═════ Data in this exercise

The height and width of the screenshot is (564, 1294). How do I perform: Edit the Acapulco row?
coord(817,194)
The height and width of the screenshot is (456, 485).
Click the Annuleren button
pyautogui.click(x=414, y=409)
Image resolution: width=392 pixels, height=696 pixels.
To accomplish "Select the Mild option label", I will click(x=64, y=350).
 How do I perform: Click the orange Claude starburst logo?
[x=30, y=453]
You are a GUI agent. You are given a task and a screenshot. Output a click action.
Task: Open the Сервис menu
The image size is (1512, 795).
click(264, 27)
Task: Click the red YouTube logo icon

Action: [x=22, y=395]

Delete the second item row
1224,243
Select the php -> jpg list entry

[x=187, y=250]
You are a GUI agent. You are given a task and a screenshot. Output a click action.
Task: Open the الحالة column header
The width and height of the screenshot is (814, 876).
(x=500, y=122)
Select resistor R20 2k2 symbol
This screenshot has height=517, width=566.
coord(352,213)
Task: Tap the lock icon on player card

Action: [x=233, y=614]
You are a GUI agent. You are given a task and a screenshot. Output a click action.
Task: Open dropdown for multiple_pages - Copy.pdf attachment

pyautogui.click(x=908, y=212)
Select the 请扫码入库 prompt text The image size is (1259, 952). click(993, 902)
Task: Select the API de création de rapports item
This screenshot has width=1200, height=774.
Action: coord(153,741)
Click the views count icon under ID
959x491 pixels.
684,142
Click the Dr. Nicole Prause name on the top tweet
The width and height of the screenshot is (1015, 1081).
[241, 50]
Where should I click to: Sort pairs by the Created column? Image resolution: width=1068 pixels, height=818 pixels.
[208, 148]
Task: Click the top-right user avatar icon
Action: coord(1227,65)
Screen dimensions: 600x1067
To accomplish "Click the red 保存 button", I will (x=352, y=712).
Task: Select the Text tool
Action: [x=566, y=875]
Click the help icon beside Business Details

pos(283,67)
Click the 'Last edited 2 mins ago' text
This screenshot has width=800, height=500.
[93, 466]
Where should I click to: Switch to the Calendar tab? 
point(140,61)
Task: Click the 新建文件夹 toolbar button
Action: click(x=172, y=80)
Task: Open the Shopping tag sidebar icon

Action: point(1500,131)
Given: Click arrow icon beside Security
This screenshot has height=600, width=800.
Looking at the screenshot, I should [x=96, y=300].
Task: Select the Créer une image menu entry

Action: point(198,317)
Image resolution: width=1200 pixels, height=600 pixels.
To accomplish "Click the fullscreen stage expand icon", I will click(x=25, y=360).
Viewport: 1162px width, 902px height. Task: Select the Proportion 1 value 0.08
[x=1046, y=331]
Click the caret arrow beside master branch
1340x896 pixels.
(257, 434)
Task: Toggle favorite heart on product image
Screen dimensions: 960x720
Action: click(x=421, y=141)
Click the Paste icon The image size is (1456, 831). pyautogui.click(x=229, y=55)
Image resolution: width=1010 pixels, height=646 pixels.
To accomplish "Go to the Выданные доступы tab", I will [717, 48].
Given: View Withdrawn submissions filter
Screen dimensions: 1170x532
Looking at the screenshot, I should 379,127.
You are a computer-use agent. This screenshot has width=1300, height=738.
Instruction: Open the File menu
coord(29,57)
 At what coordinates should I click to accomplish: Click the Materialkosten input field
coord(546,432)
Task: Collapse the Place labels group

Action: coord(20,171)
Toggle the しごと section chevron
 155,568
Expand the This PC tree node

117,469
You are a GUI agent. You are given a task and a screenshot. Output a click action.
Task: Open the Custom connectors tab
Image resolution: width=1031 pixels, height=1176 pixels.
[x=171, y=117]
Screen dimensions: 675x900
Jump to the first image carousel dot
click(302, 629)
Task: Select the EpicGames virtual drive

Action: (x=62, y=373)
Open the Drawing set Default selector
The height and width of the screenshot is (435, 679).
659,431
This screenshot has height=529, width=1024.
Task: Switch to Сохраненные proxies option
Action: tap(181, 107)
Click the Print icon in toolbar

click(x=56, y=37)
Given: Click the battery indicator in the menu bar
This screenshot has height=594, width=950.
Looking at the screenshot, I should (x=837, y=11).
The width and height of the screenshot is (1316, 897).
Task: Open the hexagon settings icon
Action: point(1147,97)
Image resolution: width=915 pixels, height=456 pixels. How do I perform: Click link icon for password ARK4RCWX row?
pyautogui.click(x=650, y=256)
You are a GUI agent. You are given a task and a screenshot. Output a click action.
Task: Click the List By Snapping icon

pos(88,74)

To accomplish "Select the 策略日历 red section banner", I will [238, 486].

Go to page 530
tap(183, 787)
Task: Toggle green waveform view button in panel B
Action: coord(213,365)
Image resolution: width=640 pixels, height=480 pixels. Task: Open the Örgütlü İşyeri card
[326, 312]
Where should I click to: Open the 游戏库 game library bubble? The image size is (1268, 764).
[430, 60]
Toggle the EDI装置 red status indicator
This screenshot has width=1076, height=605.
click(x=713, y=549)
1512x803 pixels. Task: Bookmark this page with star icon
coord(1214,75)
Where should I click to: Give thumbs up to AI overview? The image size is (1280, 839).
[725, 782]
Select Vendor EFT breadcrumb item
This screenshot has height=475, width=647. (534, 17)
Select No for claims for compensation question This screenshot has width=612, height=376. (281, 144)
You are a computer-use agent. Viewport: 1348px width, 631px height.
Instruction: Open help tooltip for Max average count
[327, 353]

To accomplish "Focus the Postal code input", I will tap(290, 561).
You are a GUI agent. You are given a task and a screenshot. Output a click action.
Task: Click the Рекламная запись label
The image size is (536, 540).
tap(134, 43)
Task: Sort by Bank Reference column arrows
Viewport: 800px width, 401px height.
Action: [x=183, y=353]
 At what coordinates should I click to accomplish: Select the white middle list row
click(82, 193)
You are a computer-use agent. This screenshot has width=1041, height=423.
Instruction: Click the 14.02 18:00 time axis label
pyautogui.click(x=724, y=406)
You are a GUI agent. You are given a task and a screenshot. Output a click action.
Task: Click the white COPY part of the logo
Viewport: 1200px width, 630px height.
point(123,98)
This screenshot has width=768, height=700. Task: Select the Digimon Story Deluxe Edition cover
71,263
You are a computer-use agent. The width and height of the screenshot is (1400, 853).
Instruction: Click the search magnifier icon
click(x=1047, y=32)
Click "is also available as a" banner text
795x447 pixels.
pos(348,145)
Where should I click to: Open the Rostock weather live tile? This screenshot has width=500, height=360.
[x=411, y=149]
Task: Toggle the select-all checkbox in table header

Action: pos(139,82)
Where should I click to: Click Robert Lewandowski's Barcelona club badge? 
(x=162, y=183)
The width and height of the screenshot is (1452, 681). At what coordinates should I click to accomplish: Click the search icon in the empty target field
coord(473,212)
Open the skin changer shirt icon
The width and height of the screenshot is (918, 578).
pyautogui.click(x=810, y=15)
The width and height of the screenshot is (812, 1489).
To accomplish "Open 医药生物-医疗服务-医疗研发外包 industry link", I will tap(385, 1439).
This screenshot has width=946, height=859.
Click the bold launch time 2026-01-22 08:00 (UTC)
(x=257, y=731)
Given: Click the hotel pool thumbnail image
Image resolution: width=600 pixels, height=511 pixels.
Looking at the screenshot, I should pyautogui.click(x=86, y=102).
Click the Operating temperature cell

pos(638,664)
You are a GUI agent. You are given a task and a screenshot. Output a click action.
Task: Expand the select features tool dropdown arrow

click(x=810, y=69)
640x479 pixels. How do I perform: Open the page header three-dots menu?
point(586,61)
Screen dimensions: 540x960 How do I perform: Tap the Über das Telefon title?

══════════

Go through the entries and copy each line holding the string "computer".

You are a computer-use agent. This screenshot has width=1300, height=738.
You are a computer-use agent. Viewport: 1348px width, 631px height.
You are a computer-use agent. This screenshot has width=1041, height=423.
You are a computer-use agent. The width and height of the screenshot is (1400, 853).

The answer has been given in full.